Laura Morgan said...

You described all of this so well. I was feeling everything right along with you. I love your affirmation idea. It’s accurate. And I love that your mom knew how quickly this was moving!

Such a good point about the pickle jar!!

The fresh 48 was a great idea. They came out beautifully.

Rebecca Jo said...

Bless your heart. I feel like I'm sitting here in a PUSH MODE fashion.
I love your mantra. I think that needs to be on a shirt or printed on the wall :) LOL
You are one tough lady!!!! It really is amazing what the body can do!!!
Hope you share some of the pics from the next day by the photographer :)

AnneMarie said...

Wow, what an incredible story! Your mantra made me smile. The way that God made us to bring forth babies really is incredible!

Audrey Louise said...

Wow... You make me very glad I got an epidural. Haha. Especially for all the stitches I got.
F is so, so precious. Those first two pics of Jordan holding him & you holding him... it brings back all the memories of being in that room with M. What a crazy moment.
Congratulations, again! Such a perfect little family!

Terra Heck said...

Congrats to you and the baby! Glad all went well.
Girl, I'm with you...I was straight on the "I Want To Die" train with all three of my kids.

Michelle said...

Oh my gosh how am I going to do this again in a couple weeks??!!?!?!! I’ve had a few moments of feeling like maybe I was in labor, and the panic that swept over me was insane.

If it makes you feel better, I had an epidural and multiple shots of anesthesia and the stitching was still SO PAINFUL. I worry about that again. That recovery was one for the record books.

I didn’t even know those kind of photo shoots were a thing! Honestly it’s a good thing I didn’t book one since no one is allowed at the hospital except for James. Thanks pandemic!

Torrie said...

Oh man! Ha ha, I was cracking up at the "I'm going to die" part, because you know I understand you 100%! I'm soooo relieved that your labor this time was so much shorter.

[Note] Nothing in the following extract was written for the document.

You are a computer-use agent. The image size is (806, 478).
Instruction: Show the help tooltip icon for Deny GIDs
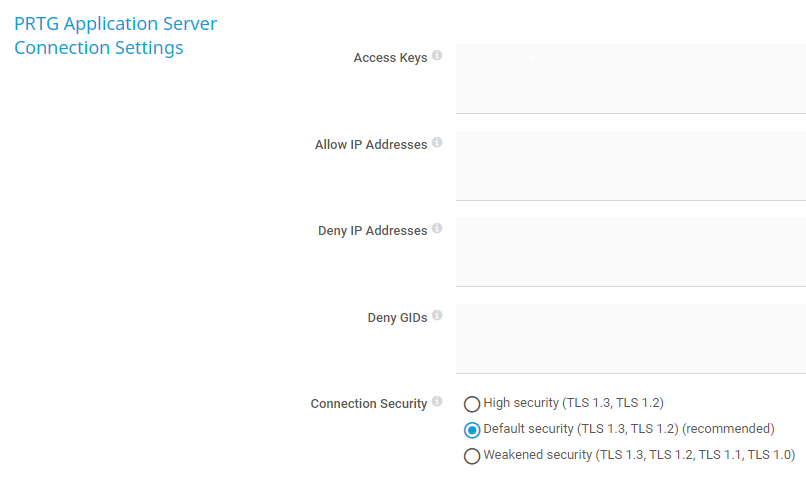[x=437, y=316]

If there ends being a next time, I've heard the epidural is pretty awesome for numbing all the stitching and such. I've been super lucky not to tear (so I can't vouch for the epidural with that), but I know with this last one, it really helped with my placenta issues (and the little bit of scraping they still had to do) for me to have that numbing. I also did like that the birth of my 3rd was quite a bit more peaceful (for lots of reasons) than my other two.

That being said, it's pretty amazing to be so in tune with everything when you choose to go natural---your body really does know what to do.

Congratulations on baby #3! He really is so precious.